Why this matters: MOLGA officials described continuing delivery of programs that city leaders and community groups flagged as central to serving an estimated 80,000 LGBTQIA+ District residents. Bowles said the office will continue housing navigation, workforce supports, cultural humility trainings and grantmaking.
Program details and recent activity
Bowles highlighted the office’s role in WorldPride 2025 and its grants and housing work. He said MOLGA has helped allocate 110 housing choice vouchers: "As of today, 83 residents have been successfully housed," he said, adding that other referrals and placements remain in process. In response to committee questions, Garcia gave a more detailed status breakdown the office provided to staff: 83 residents housed; 4 pending lease-up/awaiting unit inspection; 9 eligible/actively searching; 2 pending; and 12 with paperwork completed and awaiting processing by the housing authority — totaling the 110 vouchers MOLGA described.
MOLGA described other FY25 activity the office says it will continue into FY26: more than 308 WorldPride‑related events across the city; more than $1.1 million awarded to 22 community organizations through the community development grants; and a violence‑prevention response program that has engaged "more than 800 community members" since October, according to Bowles.
Training and workforce efforts
The office said it has expanded cultural humility trainings for government staff and community members. Garcia told the committee MOLGA delivered 13 in‑person trainings since October and had issued about 86 continuing‑education certificates and trained roughly 729 government employees and community members. Bowles said the office aims in FY26 to deliver more than 30 live trainings and 500 certificates.

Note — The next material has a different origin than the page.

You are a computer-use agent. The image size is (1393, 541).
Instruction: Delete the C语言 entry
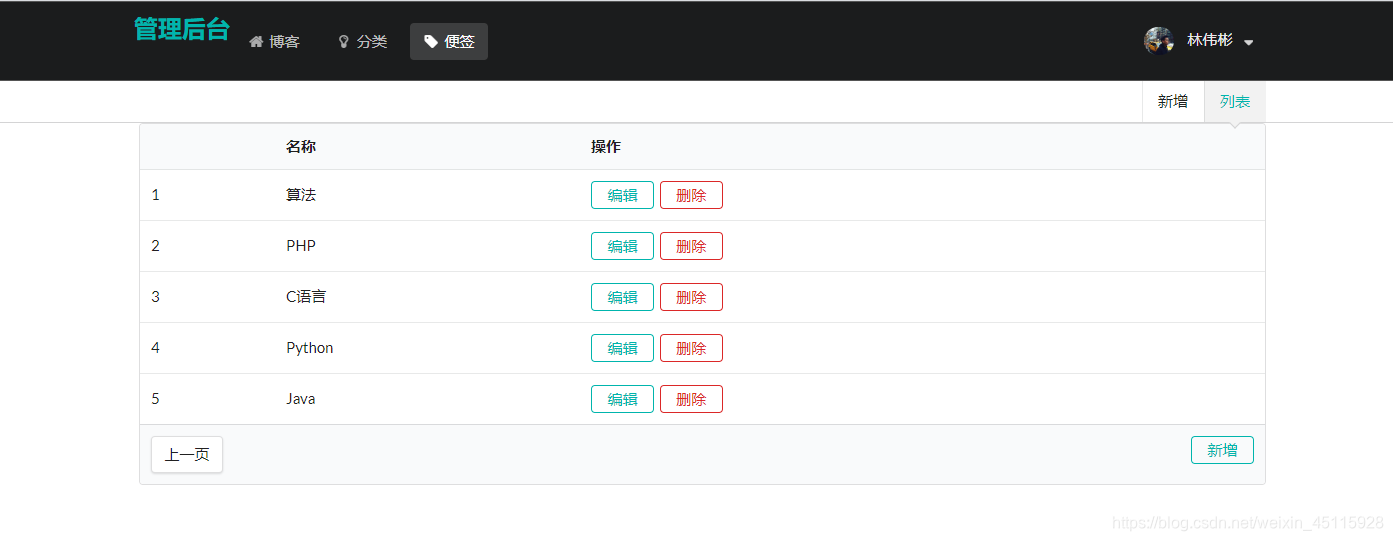click(691, 297)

Committee questions and follow-up items
Councilmember Nadeau and committee staff asked for a grantee list and funding amounts, which MOLGA staff agreed to provide after the hearing. Members pressed for details about the size and permanence of reductions; Garcia confirmed the three central items listed above are one‑time enhancements that conclude in FY25 and that core recurring grants and staff positions were not eliminated in the FY26 proposal. Garcia also said MOLGA would provide an errata letter clarifying how the staff FTE is relocated to Serve DC under the Executive Office of the Mayor’s budget.
What did not change
Bowles repeatedly told the committee that the office’s core mission, programs and outreach will continue under the new cultural affairs alignment. "We will continue to deliver high impact services in access, cultural humility training, and civic engagement for LGBTQIA+ residents and allies all across the district," he said.
Looking ahead
Bowles and Garcia said MOLGA will continue to coordinate with partners including the Interagency Council on Homelessness, housing providers such as Joseph's House, the Office of Veterans Affairs and Serve DC. The office said it will send the committee requested breakdowns of grantees and voucher status; those materials were requested in follow‑up by committee staff.
Ending note
Committee members thanked MOLGA leaders for their testimony and for WorldPride planning. No formal action or vote occurred at the hearing on the FY26 proposal; the hearing record remains open until the council’s published deadline for written submissions.